=== GIVEN PASSAGE ===

The train from Bangkok to the Thai/Cambodian border was one of the most
wonderful trips I ever took. I watched movies until late at night at a mall
movie theater, slept a few hours in the station, and tok t 5:55 train,
watching rice paddies pass by for hours...

And there's no way I would have done it without
[https://www.seat61.com/Cambodia.htm#Siem%20Reap](https://www.seat61.com/Cambodia.htm#Siem%20Reap)

------
soneca
This site recently helped me a lot in a tourism travel to Europe.

The general info is googlable, but it helped my choose a seat that was facing
forward and positioned in the middle of a window. A very relevant information
for me and my wife wanting to observe the world while traveling. And an
information that we wouldn't be able to google.

I learned about it years ago here in HN I believe. It would be hard to find by
myself googling something like this too

------
navidfarhadi
This website is one of my favorite resources for traveling. I travel in Europe
quite often and I always visit this website when I need tips on how to get
from point A to point B. I just used it a few weeks ago to figure out how to
take the train from Krakow to Warsaw.

===

--- SET TASKS ---
[1] Answer from the travel thread:
(a) What did the first poster do until late at night before sleeping in the station?
(b) What kind of seat did the site help soneca choose?
(c) Between which two cities did navidfarhadi recently use the site to take the train?
[2] Write out the part of the travel thread that opens with the words containing "And there's no" and closes with "able to google.".
The records are unrelated to this text and are not needed here.

=== RECORDED INFORMATION ===

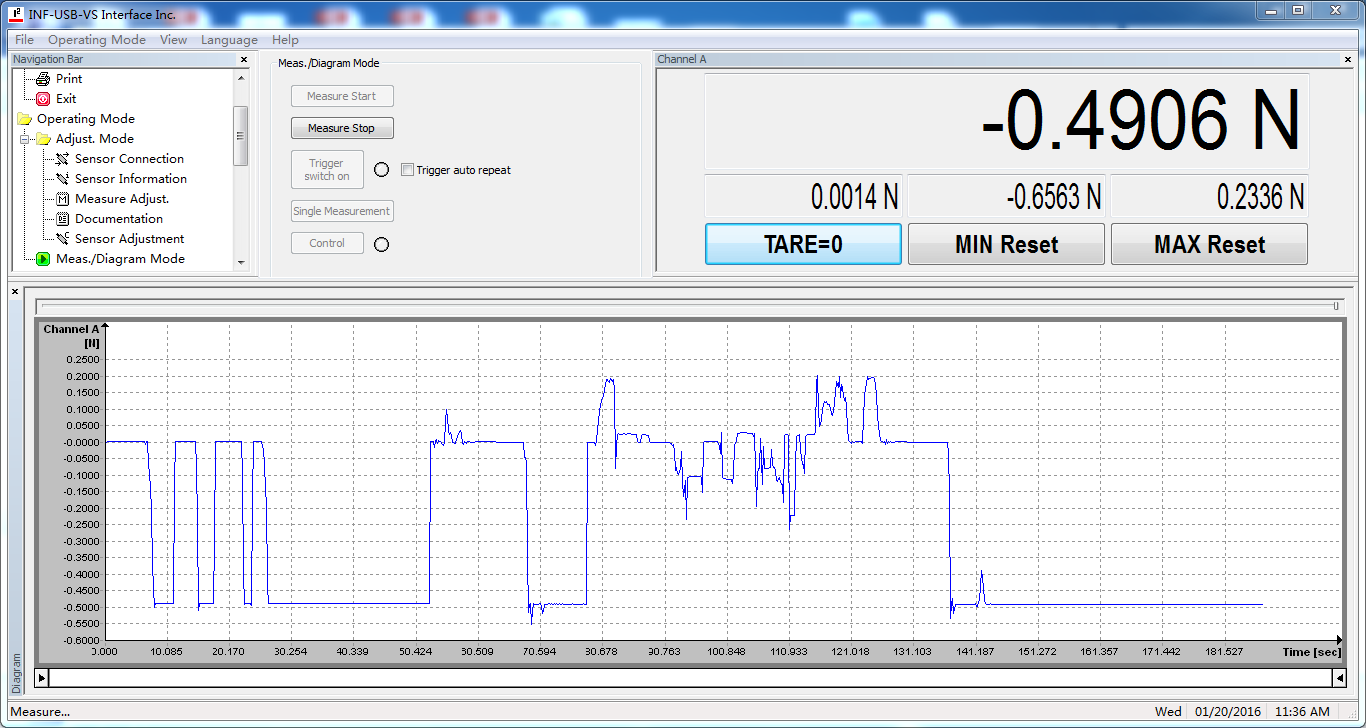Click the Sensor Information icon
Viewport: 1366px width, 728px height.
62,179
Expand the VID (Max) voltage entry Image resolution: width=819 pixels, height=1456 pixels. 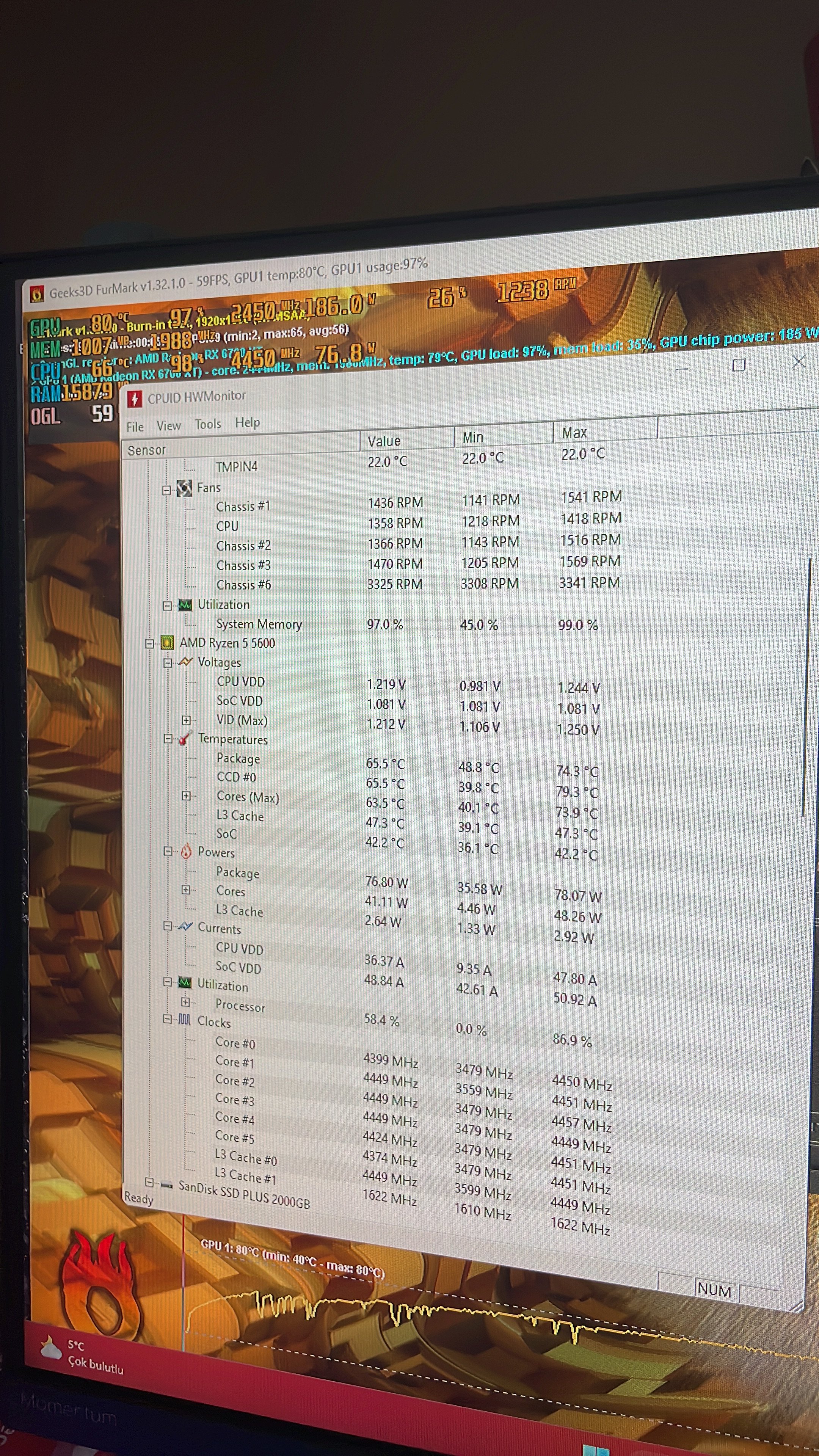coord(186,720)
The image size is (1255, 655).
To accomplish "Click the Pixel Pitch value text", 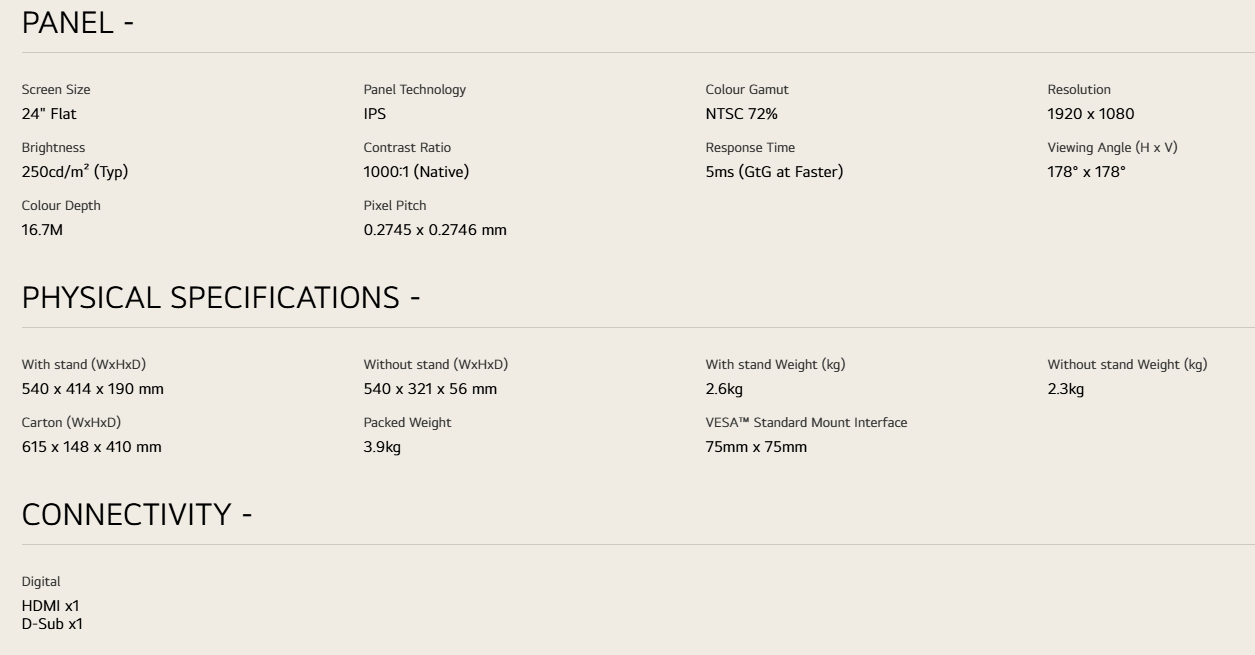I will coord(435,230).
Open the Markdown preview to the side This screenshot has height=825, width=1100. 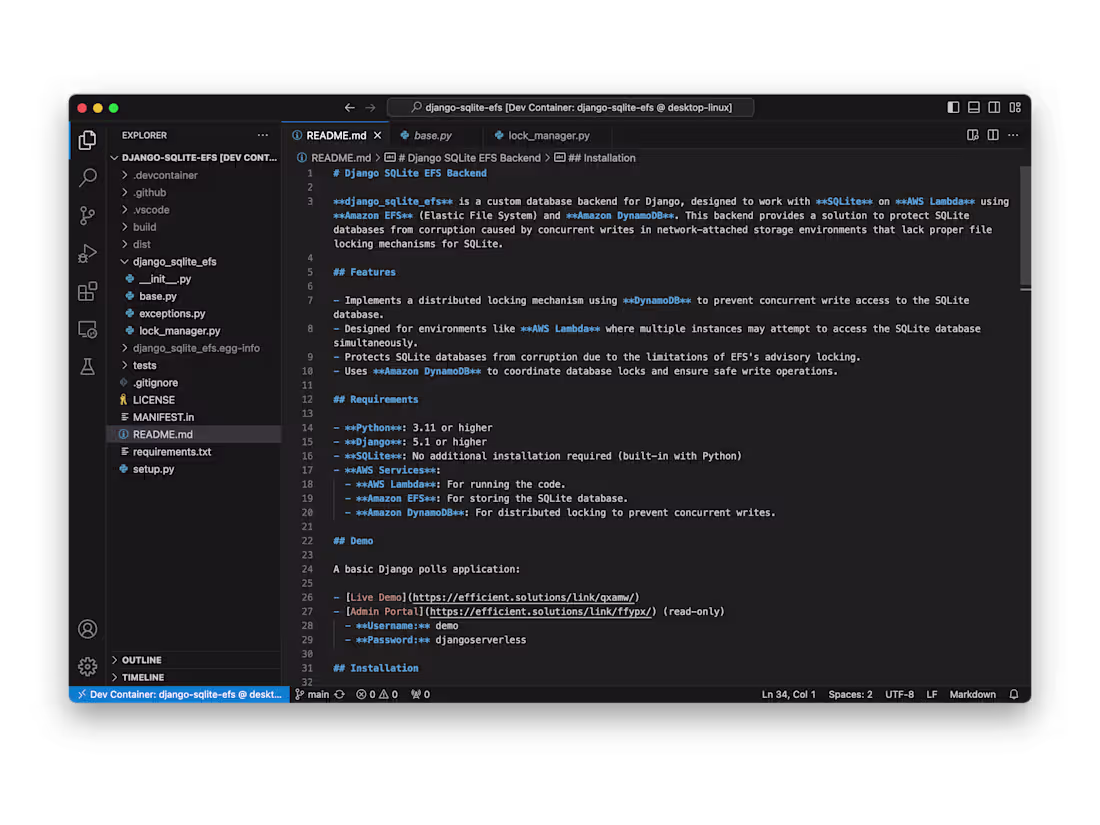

===

--- OUTPUTS FOR THE TASKS ---
[1]
(a) Watched movies at a mall movie theater.
(b) A seat facing forward and positioned in the middle of a window.
(c) Krakow and Warsaw.

[2]
And there's no way I would have done it without
[https://www.seat61.com/Cambodia.htm#Siem%20Reap](https://www.seat61.com/Cambodia.htm#Siem%20Reap)

------
soneca
This site recently helped me a lot in a tourism travel to Europe.

The general info is googlable, but it helped my choose a seat that was facing
forward and positioned in the middle of a window. A very relevant information
for me and my wife wanting to observe the world while traveling. And an
information that we wouldn't be able to google.